Если Вы придёте на выставку пейзажей и увидите там картину, предположим, Сальватора Дали — какая будет первая Ваша реакция? Даже при условии, что Вы не знаете о его авторстве? Лично у меня бы она выражалась примерно в таком духе: «Эм-м-м… простите, а что она тут делает?» И лишь потом я начну определять для себя, что это — хорошая вещь либо нетонущий конечный продукт пищеварения ©. В этот исходник можно подставить любые компоненты — результат будет тот же самый.Именно это и имела в виду Агата — уместность. Никто не против прекрасно написанных миниатюр с описательными вставками — это даже супер и лишний бонус автору. Но пропорция между сюжетом и описанием должна быть в данном случае несколько иной, не находите?
На моей памяти даже до возрождения «Властелина» высшим пилотажем считалось умение автора сделать описание, пустив по его краю намёк на сюжет (то, о чём чуть ниже говорит Грай). Собственно, в рекомендациях Бунингит, которые кочуют из топика в топик (Бунингит — это одна из организаторов Властелина) об этом и говорится.
Конечно, остынут и всему научатся.

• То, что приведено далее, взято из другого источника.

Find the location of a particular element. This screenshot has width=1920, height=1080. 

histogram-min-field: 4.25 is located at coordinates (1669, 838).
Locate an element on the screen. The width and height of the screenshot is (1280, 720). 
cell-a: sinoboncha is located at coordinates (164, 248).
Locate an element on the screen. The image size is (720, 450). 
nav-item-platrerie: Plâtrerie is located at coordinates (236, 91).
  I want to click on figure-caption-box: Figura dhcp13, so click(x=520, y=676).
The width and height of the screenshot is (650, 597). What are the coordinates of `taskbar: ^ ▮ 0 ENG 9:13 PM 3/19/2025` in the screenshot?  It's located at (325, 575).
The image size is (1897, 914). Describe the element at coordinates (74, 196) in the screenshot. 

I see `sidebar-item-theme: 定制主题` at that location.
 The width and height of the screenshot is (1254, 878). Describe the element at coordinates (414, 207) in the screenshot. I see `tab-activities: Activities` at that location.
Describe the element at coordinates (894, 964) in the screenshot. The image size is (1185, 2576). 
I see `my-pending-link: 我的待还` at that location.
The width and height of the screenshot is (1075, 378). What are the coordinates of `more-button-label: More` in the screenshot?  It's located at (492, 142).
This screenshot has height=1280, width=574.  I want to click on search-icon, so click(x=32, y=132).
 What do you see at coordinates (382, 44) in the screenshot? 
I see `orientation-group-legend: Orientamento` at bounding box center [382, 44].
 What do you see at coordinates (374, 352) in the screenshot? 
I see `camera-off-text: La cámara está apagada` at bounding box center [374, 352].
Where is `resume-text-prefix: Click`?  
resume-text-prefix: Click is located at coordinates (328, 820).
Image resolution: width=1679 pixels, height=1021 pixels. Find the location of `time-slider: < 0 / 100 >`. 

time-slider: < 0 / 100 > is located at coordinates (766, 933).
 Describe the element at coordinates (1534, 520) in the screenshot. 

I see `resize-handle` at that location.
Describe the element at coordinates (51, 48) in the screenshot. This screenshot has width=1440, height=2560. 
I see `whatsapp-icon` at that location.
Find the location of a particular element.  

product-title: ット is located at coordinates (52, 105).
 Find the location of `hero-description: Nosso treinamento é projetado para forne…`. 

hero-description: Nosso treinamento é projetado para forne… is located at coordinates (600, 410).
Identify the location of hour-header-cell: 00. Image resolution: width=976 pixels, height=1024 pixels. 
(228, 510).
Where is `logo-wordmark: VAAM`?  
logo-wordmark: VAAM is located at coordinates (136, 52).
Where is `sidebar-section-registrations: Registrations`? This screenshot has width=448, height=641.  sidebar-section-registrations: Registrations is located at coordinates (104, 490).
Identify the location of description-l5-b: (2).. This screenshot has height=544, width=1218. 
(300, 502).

Я читал Ваши комментарии в прошедшем туре. Многое Вы подметили верно, но Нора Галь — это ещё не весь луч света в тёмном царстве. «Слово живое и мёртвое» изначально было ориентировано на переводчиков, и только потом оно было взято на вооружение авторами-носителями русского языка. Но у каждого автора — свой язык и свои цели, которые он преследует, и как-то странновато подгонять его под единые нормы и решения, которые предлагаются в «Слове». Если мне, например, нужно использовать звукопись, я буду её использовать, даже если для этого мне придётся перенасытить своё описание «щами» и «вшами» (кстати, вопрос на засыпку: что больше утяжеляет восприятие предложения — его придаточная часть со словами «который» и т.д. или причастия-деепричастия?). Если нужен пассивный оборот для усиления чего-либо — он будет стоять именно в том месте, где он нужен. Нужны повторы — отлично, они будут. Жаль, что Сэм отключил свой профиль — я бы порекомендовал почитать его «Сад земных наслаждений» и посмотреть, как он использует повторы. Они там хорошо работают.Хотя, конечно, злоупотреблять этим не следует, тут Вы правы. Но в литературе всему можно найти применение, даже тому, что кажется словесным мусором. Всё дело заключается в умении, мере и уместности.
И я ещё больше уточню. Не подумайте, что я против Норы Галь или как-то ставлю её опыт и советы под сомнение — отнюдь. Я с огромным уважением отношусь и к ней, и к её работам, и к её книге и действительно ценным рекомендациям из неё. Я просто против крайностей, которые, к сожалению, свойственны людям. Кстати, может, Вам будет интересно: не так давно мне в сети попался один материал по поводу новых переводов Сэлинджера Максимом Немцовым. Они сами по себе вызвали бурю споров, но главным образом эти споры касались этичности новых переводов после того, что сделала Райт-Ковалёва. И в этом материале, где цитировалось много интервью с переводчиками, проскочил интересный момент. Оказывается, в советскую эпоху тенденция переводов была такова, что они не знакомили читателей с зарубежными произведениями, а подменяли собой оригинал. Чувствуете разницу? Поэтому и «Ловец на хлебном поле» стал тем самым «Над пропастью во ржи», который мы все так хорошо знаем и любим. Смею думать, что создание «Слова живого и мёртвого» имело под собой похожую подоплёку.